Казалось бы, проходной момент посреди основных эпизодов фильма — это Коэны в лучшем виде: кровавая, на грани безвкусицы, клоунада, гибрид Стивена Кинга и Сэмюэла Беккета.
— Мы не задумывали ее как уморительно-смешную, но есть в ней что-то... радостное, — говорит продюсер Итан Коэн, обаятельный парень лет тридцати с небольшим, который выглядит слегка старомодным с короткими каштановыми волосами и в рубашке-поло. — Это типа Смерть в полный рост.
Режиссер Джоэл Коэн, который, в отличие от своего брата, носит длинные черные волосы и рабочую одежду (немного напоминая Нила Янга), несколько удивлен, что «джиттербаг» вызвал какие-то вопросы.
— Мы и не собирались снимать «Сцены из супружеской жизни», — поясняет он.
Они собрались снять нечто совершенно другое. Братья Коэн, описывающие себя как «ленивцы», делают проекты по одному зараз и стараются не повторяться.

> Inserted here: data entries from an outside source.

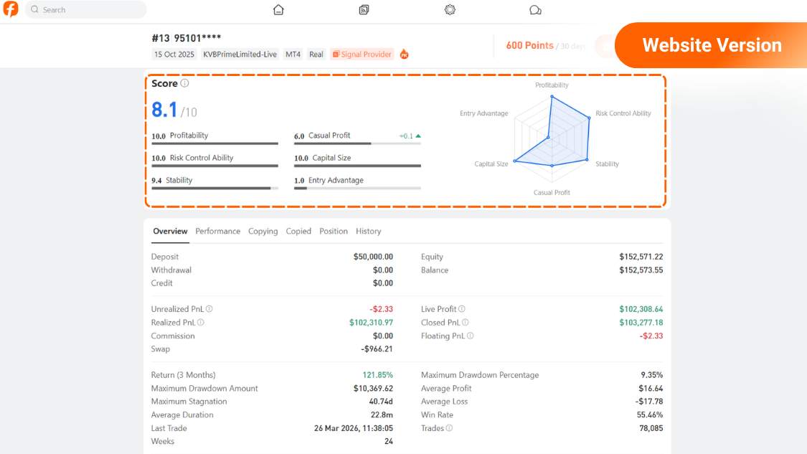Click the 600 Points link
807x454 pixels.
point(529,44)
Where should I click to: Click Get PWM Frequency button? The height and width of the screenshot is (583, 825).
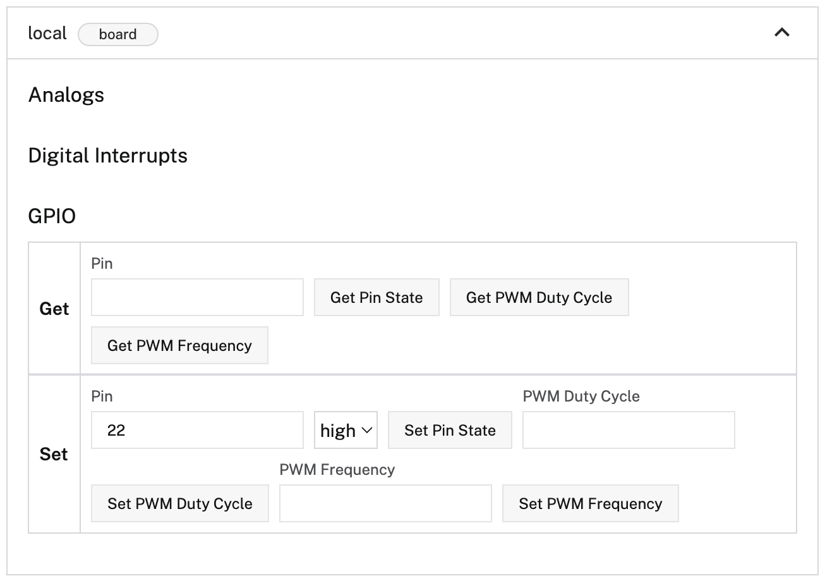click(x=180, y=346)
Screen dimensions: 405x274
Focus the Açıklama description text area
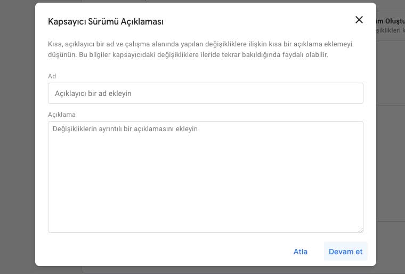click(206, 177)
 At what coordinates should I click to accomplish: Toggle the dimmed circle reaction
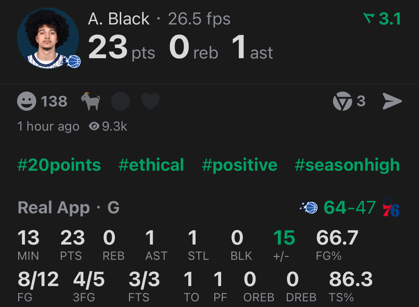120,101
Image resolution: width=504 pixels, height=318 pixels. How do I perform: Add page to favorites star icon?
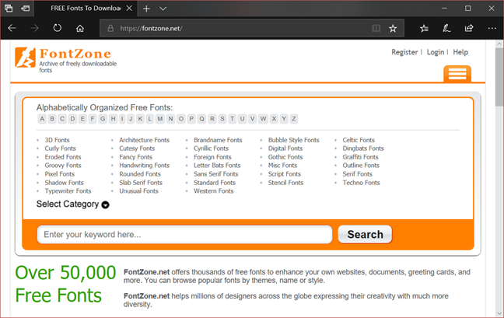tap(393, 28)

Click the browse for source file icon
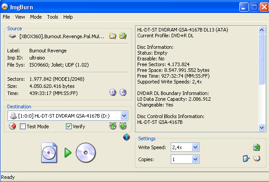tap(113, 36)
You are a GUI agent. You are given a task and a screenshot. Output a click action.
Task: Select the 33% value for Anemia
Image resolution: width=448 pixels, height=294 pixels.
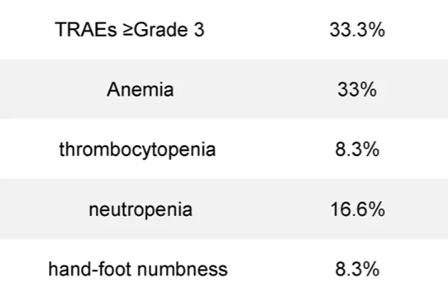click(x=357, y=90)
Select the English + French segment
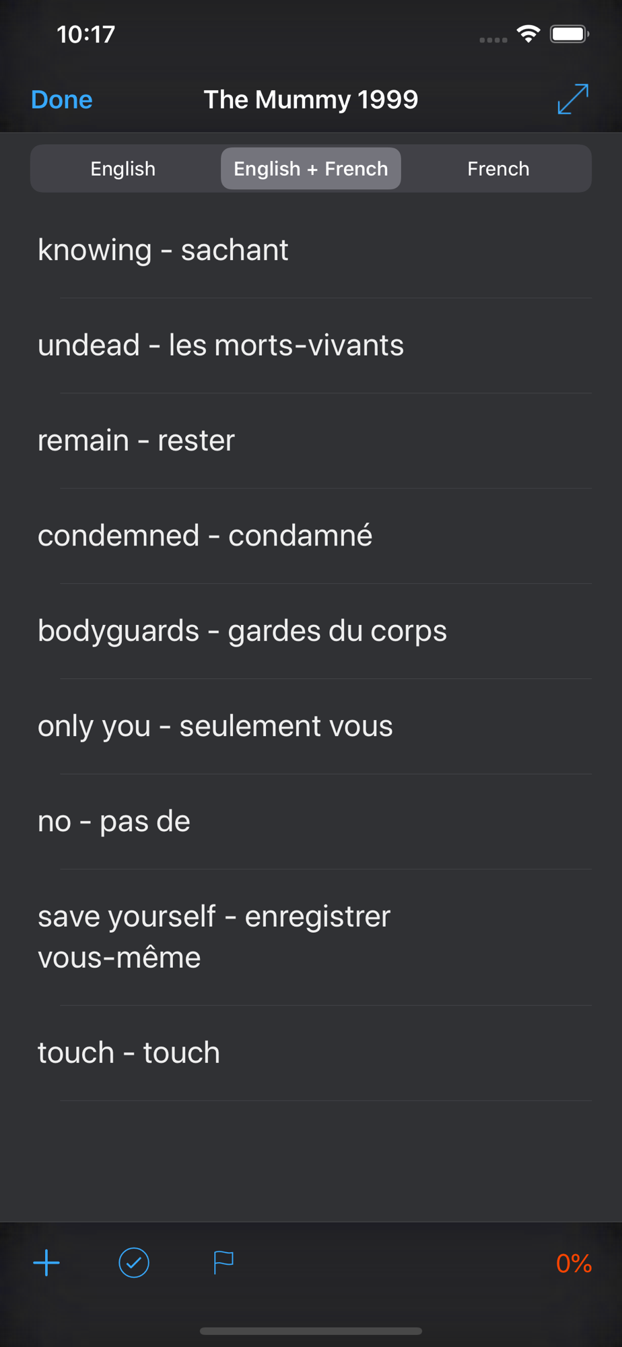 311,168
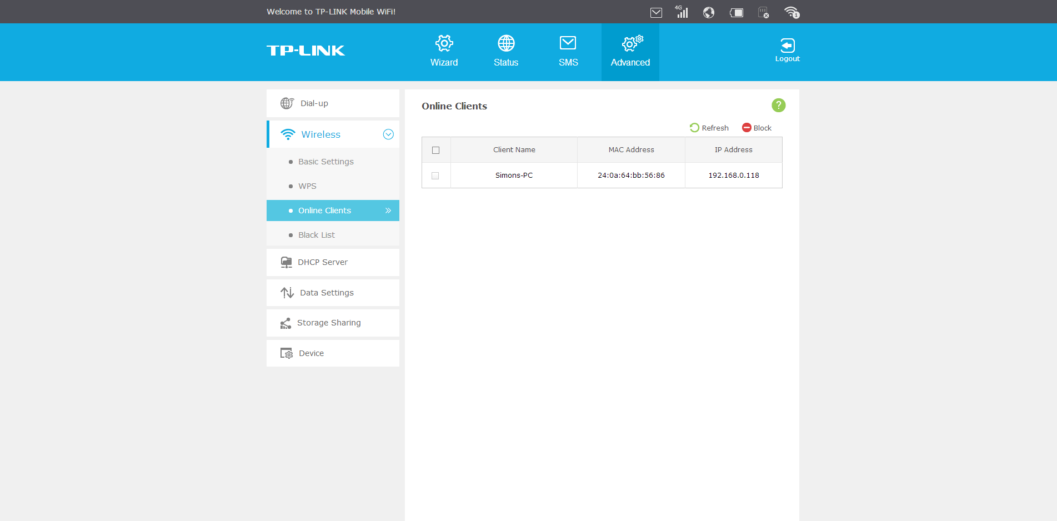Click the 4G signal strength icon

coord(682,12)
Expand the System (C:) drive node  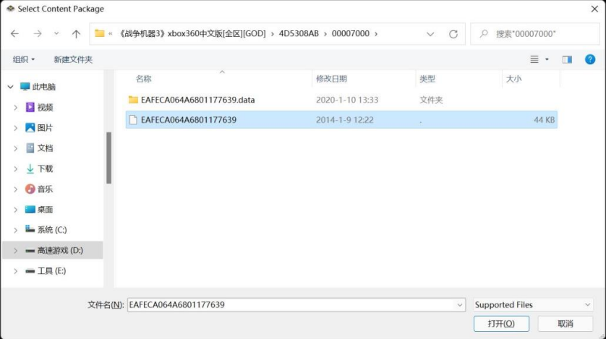point(16,230)
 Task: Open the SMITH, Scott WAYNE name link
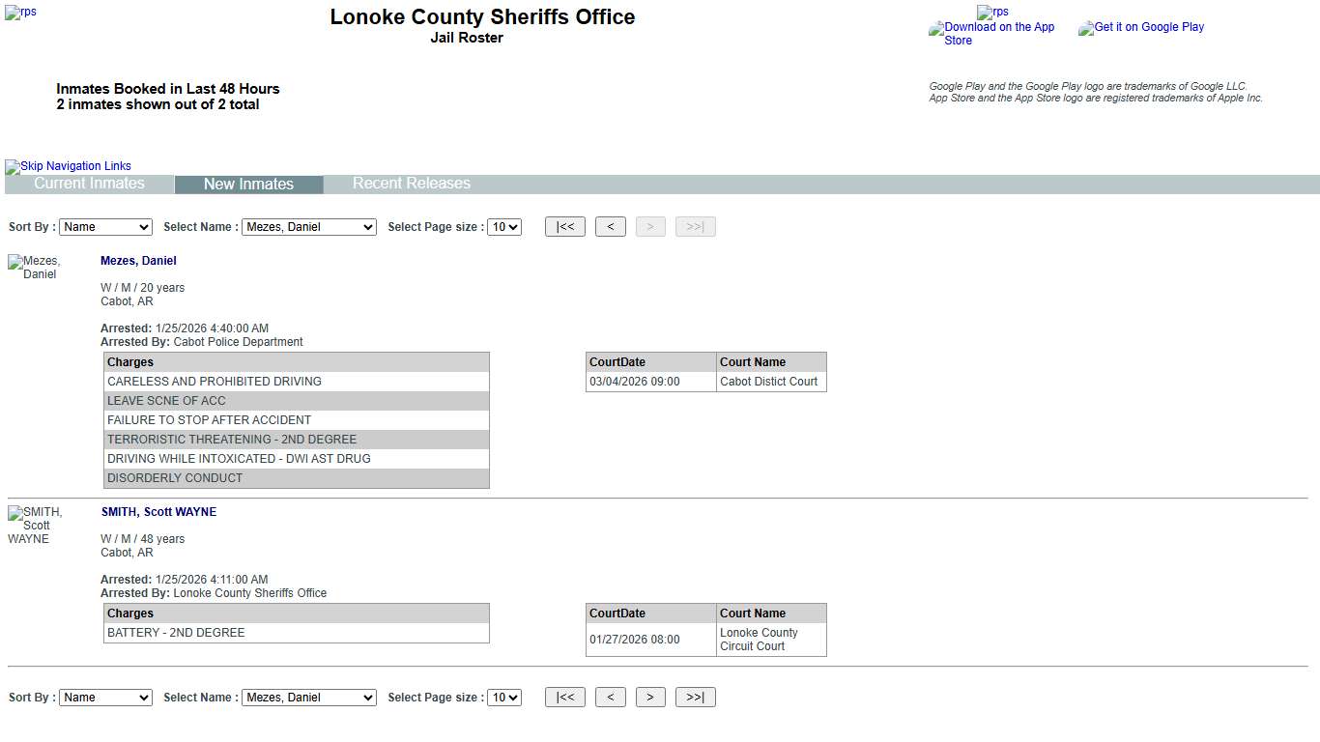[x=158, y=512]
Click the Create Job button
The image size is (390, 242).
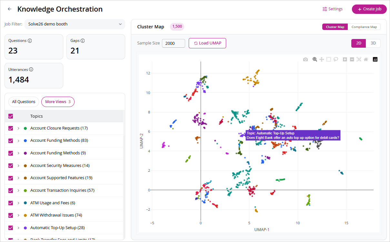click(x=369, y=9)
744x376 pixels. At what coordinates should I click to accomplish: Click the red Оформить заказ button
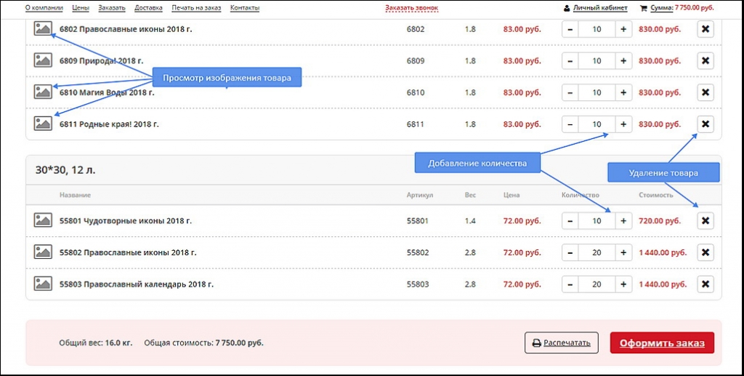tap(662, 343)
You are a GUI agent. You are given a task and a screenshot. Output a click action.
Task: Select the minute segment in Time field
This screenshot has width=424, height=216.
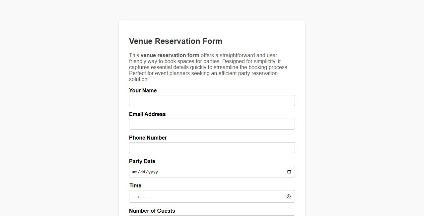pos(143,196)
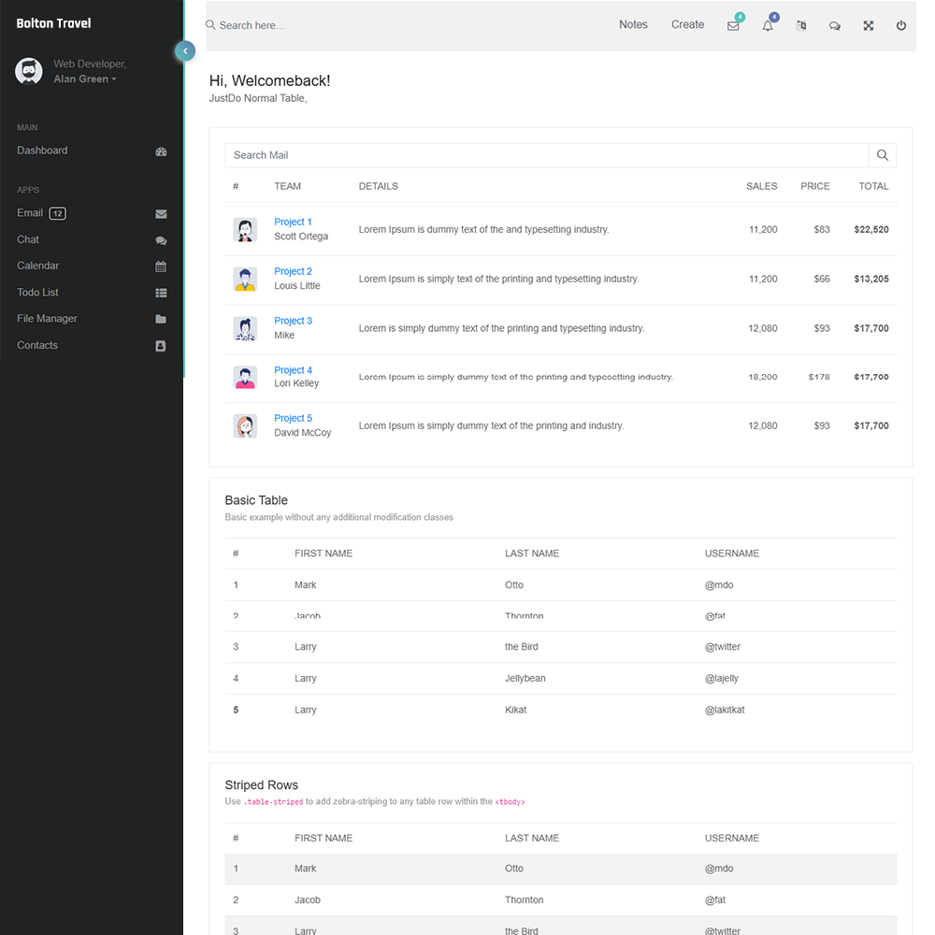The image size is (935, 935).
Task: Open the chat bubbles icon in header
Action: [x=834, y=25]
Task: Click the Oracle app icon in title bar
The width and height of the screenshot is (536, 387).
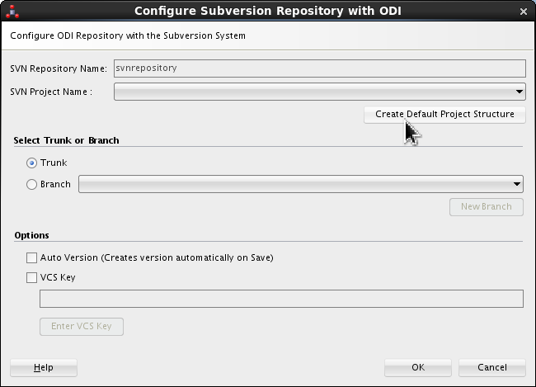Action: coord(12,12)
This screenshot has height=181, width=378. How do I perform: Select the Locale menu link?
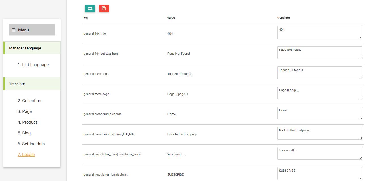tap(26, 155)
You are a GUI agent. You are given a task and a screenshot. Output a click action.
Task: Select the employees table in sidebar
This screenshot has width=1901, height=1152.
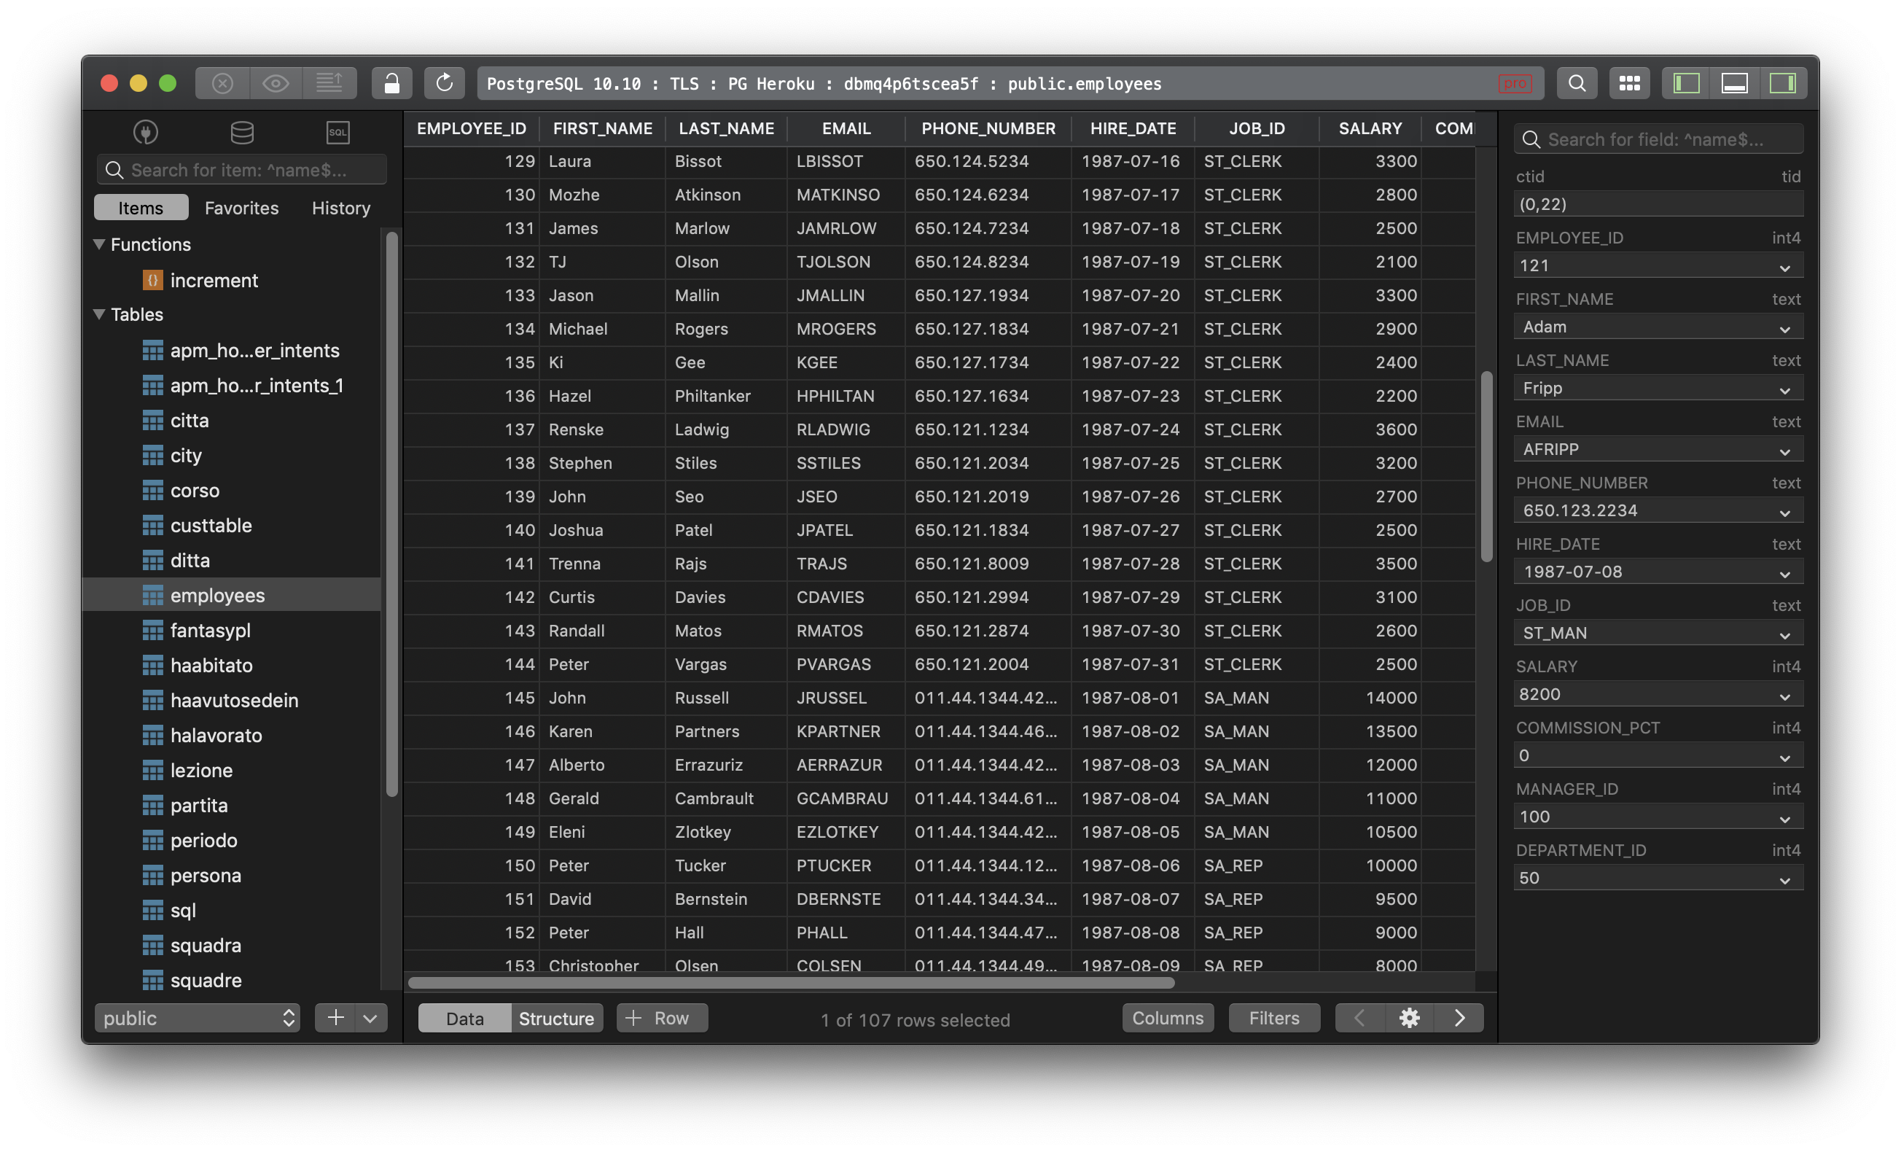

— Мы не хотели снимать еще одну махровую комедию вроде «Воспитывая Аризону», — говорит Джоэл. — Мы хотели сделать нечто чуть более меланхолическое. Не столько комедию, сколько драму. Нам всегда нравились гангстерские фильмы, так что именно об этом мы начали думать, когда затеяли следующий сценарий.
Изначально они собирались исследовать конфликт между ирландской и итальянской мафиями, борьбу за власть между группами иммигрантов во втором поколении. Впоследствии появился сюжет с боссом местной группировки, ирландцем по имени Лео, и его осторожным заместителем Томом. Хрупкая экосистема их города времен сухого закона нарушается, когда Лео влюбляется в Верну, сестру еврея-букмекера, и сдуру защищает ее брата от итальянских мафиози, имеющих на него зуб. Продажные полицейские и политики, ранее работавшие на Лео, ожидают исхода противостояния. Между тем у Тома тоже интрижка с Верной, и ему приходится сражаться с собственными демонами. Он пытается использовать все заходы и загоняет себя в лес, в кошмар, в точку, давшую название фильму.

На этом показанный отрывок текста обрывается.